Emelie (2015)

By Simone Corà | venerdì 6 maggio 2016 | 08:00

Un home invasion al contrario, o qualcosa del genere                                                 

Di fronte a certi generi vedo difficile un’operazione che ne sdogani la struttura-tipo e provi strade nuove e anticonvenzionali, o meglio, apprezzo molto che un autore si confronti con determinati approcci narrativi e offra una sua interpretazione anche senza staccarsi da modelli preconfezionati: l’originalità, o la sua ricerca, diventa efficace, più che bella, solo se piena e completa, solo se possiede quell’idea capace di sradicare ogni pensiero razionale costringendo a resettare la mente per riavviare il sistema centrico del pensiero-horror (mi sembra di aver sentito nominare ItFollows…), altrimenti si accettano molto volentieri quei progetti che omaggiano o che in qualche modo mettono le mani avanti spargendo umiltà e devozione.
Emelie non appartiene né a una categoria né all’altra, ma si inquadra in stato medio dove, allo schema classico dell’home invasion, subentra un aspetto per certi versi innovativo e sorprendente che pur non demolendo le fondamenta è in grado di fornire due scosse di assestamento niente male.

La prima riguarda l’inevitabile figura dell’invasore, in questo caso una babysitter che apparentemente per nessuna motivazione si sbarazza della ragazza incaricata e ne prende il posto portando caos in casa nello stesso modo in cui il villain, mascherato o meno, decide di entrare in scena solo per la soddisfazione di un gioco personale che non è dato sapere.
Perversa, geometrica, dominata da intenzioni complesse e oscure, Emilie distrugge la ruotine quotidiana dei tre fratellini che deve accudire nel giro di pochi istanti e di pochi atteggiamenti: un accenno, un sorriso, un permesso, e la tranquillità si sgretola in favore di interrogativi e imbarazzi che aumentano con una progressione micidiale.

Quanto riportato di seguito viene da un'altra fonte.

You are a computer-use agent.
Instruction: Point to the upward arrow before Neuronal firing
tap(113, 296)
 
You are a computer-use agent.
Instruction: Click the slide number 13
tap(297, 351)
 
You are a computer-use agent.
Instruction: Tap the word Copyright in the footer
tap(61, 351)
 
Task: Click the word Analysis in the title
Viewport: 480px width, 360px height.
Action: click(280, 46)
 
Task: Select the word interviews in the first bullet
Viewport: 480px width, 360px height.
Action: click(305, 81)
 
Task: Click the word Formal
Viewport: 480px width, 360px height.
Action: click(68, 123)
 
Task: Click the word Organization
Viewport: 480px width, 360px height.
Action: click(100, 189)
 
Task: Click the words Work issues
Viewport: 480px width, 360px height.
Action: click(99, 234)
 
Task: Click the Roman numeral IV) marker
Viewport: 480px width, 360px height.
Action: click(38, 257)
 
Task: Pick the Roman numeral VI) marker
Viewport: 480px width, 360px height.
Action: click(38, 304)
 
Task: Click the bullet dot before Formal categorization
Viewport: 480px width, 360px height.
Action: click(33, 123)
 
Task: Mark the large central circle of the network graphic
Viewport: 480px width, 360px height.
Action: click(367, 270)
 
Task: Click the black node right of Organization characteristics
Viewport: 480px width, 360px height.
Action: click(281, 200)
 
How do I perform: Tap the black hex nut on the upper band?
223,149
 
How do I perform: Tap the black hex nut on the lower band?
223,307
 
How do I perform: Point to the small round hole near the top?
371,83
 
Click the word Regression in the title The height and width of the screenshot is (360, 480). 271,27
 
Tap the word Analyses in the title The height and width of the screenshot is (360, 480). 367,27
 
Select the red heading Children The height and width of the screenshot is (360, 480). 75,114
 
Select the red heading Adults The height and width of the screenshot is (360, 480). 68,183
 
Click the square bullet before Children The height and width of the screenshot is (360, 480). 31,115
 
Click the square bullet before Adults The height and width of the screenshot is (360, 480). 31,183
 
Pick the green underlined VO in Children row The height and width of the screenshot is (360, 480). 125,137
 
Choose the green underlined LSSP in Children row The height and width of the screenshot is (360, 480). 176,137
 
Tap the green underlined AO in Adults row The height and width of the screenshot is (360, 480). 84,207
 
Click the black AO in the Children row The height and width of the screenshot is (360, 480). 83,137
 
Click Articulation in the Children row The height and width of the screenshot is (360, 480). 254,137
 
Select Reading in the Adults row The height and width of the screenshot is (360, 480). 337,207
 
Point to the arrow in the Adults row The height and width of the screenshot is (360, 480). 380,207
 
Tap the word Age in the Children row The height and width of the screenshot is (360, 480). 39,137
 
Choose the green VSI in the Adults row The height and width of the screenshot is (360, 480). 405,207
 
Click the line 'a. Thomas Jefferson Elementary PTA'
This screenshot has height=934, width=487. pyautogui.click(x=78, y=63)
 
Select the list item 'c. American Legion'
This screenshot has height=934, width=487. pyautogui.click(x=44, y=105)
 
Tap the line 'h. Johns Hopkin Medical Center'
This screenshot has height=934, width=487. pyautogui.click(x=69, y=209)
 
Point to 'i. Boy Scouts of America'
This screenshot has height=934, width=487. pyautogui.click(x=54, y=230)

La seconda scossa è quella più legata alla semplice buona scrittura, quella che permette a una storia non fondamentale di ergersi a qualcosa d’altro, o che almeno possiede i semi per farlo.
In questo caso la penna di Michael Thelin (che arriva dai videoclip e dall'universo musicale) modella tre bambini meravigliosi che in tre modi diversi incarnano lo spirito incontenibilmente ludico e sovraeccitato tipico delle loro età, dal mondo rosa della piccola Sally al gioco innocente e pieno di sorrisi di Christopher, passando naturalmente per una certa ostruzione nella pre-adolescenza di Jacob.
Sguardi, comportamenti, incomprensioni, intralci, opposizioni: l’ampio spettro comportamentale della tenera età viene filtrato e rimescolato attraverso le regole weird di Emelie, tutto viene disconnesso e riattivato per trovarsi compatto di fronte alla condotta incomprensibile della babysitter, che pare appoggiare atteggiamenti sbagliati, preferire principi bizzarri e consigliare metodi indecifrabili.
Concentrandosi su questi due aspetti, o comunque intagliandoli fino a dare loro forma sinuosa e profonda, Emelie raggiunge un livello notevole e impensato che, per esempio, un film per certi versi simile come Hush non sfiora neanche: se l’ultimo lavoro di Flanagan si limita (volutamente e giustamente, perché no) a una serie di dettagli superficiali per sagomare il suo l’home invasion (stile di sopravvivenza della protagonista, uso e non-uso delle armi), Thelin scava molto più in profondità agendo prima sui personaggi e solo di conseguenza sulle modalità di attacco. Infatti è solo grazie alla varietà emozionale dei tre bambini (più amico d’avventure e con il riflesso della coppia di genitori) se le iniezioni di anormalità della babysitter colpiscono duro rivestendo il malessere generale di panico e angoscia.

Il film gira bene e Thelin lo compatta con una rapidità esemplare che taglia ogni tempo morto in favore di sequenze veloci che, anche nei momenti più spiegati (da un certo punto in poi diventa necessario dare una determinata informazione per andare avanti senza un qualche effetto ping pong), mantengono alta la tensione e soprattutto il disagio fino all’inevitabile battaglia finale di intelligenze e furbizie. 
Qualche colpo basso inaspettato cuce alla narrazione buone batoste finali, si tratta di ottime estensioni del plot che, ancora, non gli permettono di svettare (poche le vere ambizioni, fin troppo statico l’intreccio generale, le motivazioni di Emelie non raggiungono lo shock tentato) ma contribuiscono a un’immersione soffocante e dalla quale è difficile risalire.